Gibt es eigentlich einen kunstästhetischen Unterschied zwischen Linken und CDU-Mitgliedern? Mögen Sozialdemokraten andere Farben als Grüne? Und was ist mit der FDP, deren Abgeordnete nach der letzten Wahl ihre Räume ausräumen mussten? Nach mehr als zwei Jahrzehnten als „Kurator der Kunstsammlung des Deutschen Bundestages“, wie es auf seiner Visitenkarte steht, hat Andreas Kaernbach da eine klare Antwort: „Mitglieder von Parteien haben keine festgelegten Vorlieben“, sagt der Kunsthistoriker. „Vielmehr gibt es parteienübergreifend zwei Merkmale bei der Auswahl von Kunst: Viele Abgeordnete sehen in ihr einen Fluchtbereich, raus aus der täglichen Arbeit. Andere wiederum achten auf politische Themen, über die sie sich vielleicht mit Besuchern unterhalten können.“
Jeder der 631 Abgeordneten darf die Dienste von Andreas Kaernbach und seinem Team in Anspruch nehmen.

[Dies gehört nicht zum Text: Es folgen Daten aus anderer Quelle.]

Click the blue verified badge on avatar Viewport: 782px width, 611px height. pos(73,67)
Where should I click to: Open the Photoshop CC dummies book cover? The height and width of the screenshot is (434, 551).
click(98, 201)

Nach der letzten Bundestagswahl gab es viel Arbeit. „Alles hat sich umgruppiert, auch Abgeordnete, die bereits Mitglieder des Bundestags waren, bekamen neue Räume. Und viele von ihnen haben informell bei mir angefragt, mit welcher Kunst sie ausgestattet werden könnten“, erklärt Kaernbach. „Dann erarbeite ich Vorschläge und stelle der entsprechenden Person eine Auswahl vor.“ Eine andere Möglichkeit ist, Parlamentarier durch das hauseigene Depot zu führen, dort können sie sich etwas auswählen. Zur Zeit wird von Handwerkern viel gewerkelt, denn Bilder müssen ab- und andere aufgehängt werden, Skulpturen sind zu transportieren und müssen gut verpackt sein.
Andreas Kaernbach hat zugleich die Funktion eines Sekretärs des Kunstbeirats. Er berät die Kommission und empfiehlt Ankäufe, über die abgestimmt wird.
Die acht Mitglieder des Kunstbeirats des Deutschen Bundestags, partei-paritätisch besetzt und unter Leitung des Bundestagspräsidenten Norbert Lammert, bestimmen über Kunst-am-Bau-Konzepte im Berliner Parlamentsviertel und über die Auswahl von zeitgenössischen Künstlern und deren Kunstwerken bei den Ausstellungen im Kunst-RAUM des Deutschen Bundestags im Marie-Elisabeth-Lüders-Haus an der Spree. Kaernbach ist beratend tätig bei der mindestens einmal pro Jahr stattfindenden Sitzung. Dort werden alle Felder des Hausrechts im Reichstag und den Gebäuden um ihn herum, in dem sich Abgeordnetenbüros befinden, durchgegangen. Es wird entschieden über die Aufstockung der Kunstsammlung des Deutschen Bundestags und Wettbewerbe, auch die Ausstattung der Artothek, deren Nutzung den Abgeordneten zusteht. Das Budget ist vier Millionen Euro.
Es war die Sozialdemokratin Annemarie Renger (1919-2008), die 1979 die Kunstkommission im Bundestag gründete. Die emsige Politikerin war von 1972 bis 1976 Präsidentin des Bundestages, von 1953 bis 1990 gehörte sie ununterbrochen dem höchsten deutschen politischen Gremium an. 1995 ging die Kunstkommission im neugegründeten Kunstbeirat auf.
Kaernbach, der einen Job hat, den es hierzulande nur einmal gibt, lobt Lammert und die anderen im Beirat. Er wünscht sich, dass dieses Niveau gehalten wird. Zwei Prozent der Bausumme von Parlamentsgebäuden werden in Kunstankäufe gesteckt. Gerhard Richter oder Sigmar Polke sind groß vertreten, auch Jenny Holzer, Bernhard Heisig und Joseph Beuys. Und alle Bilder und Skulpturen nur für Leute mit Hausausweis? Nein, widerspricht der Kurator. Anderthalb Millionen Besucher besichtigen im Jahr den Bundestag. „Den Gerhard Richter sehen hier so viele Menschen wie in keinem Museum“, sagt er. Teile aus der Kunstsammlung werden im Kunst-RAUM am Spreeufer ausgestellt, gratis für jeden Bürger. Zur Zeit wird der Raum erweitert, auch das Ausstellungsprogramm soll noch umfangreicher werden. Kunst für alle: Deshalb erhält der Kurator endlich auch ein Depot – das bisher extern war – im Marie-Elisabeth-Lüders-Haus. Damit geht für Andreas Kaernbach ein Traum in Erfüllung.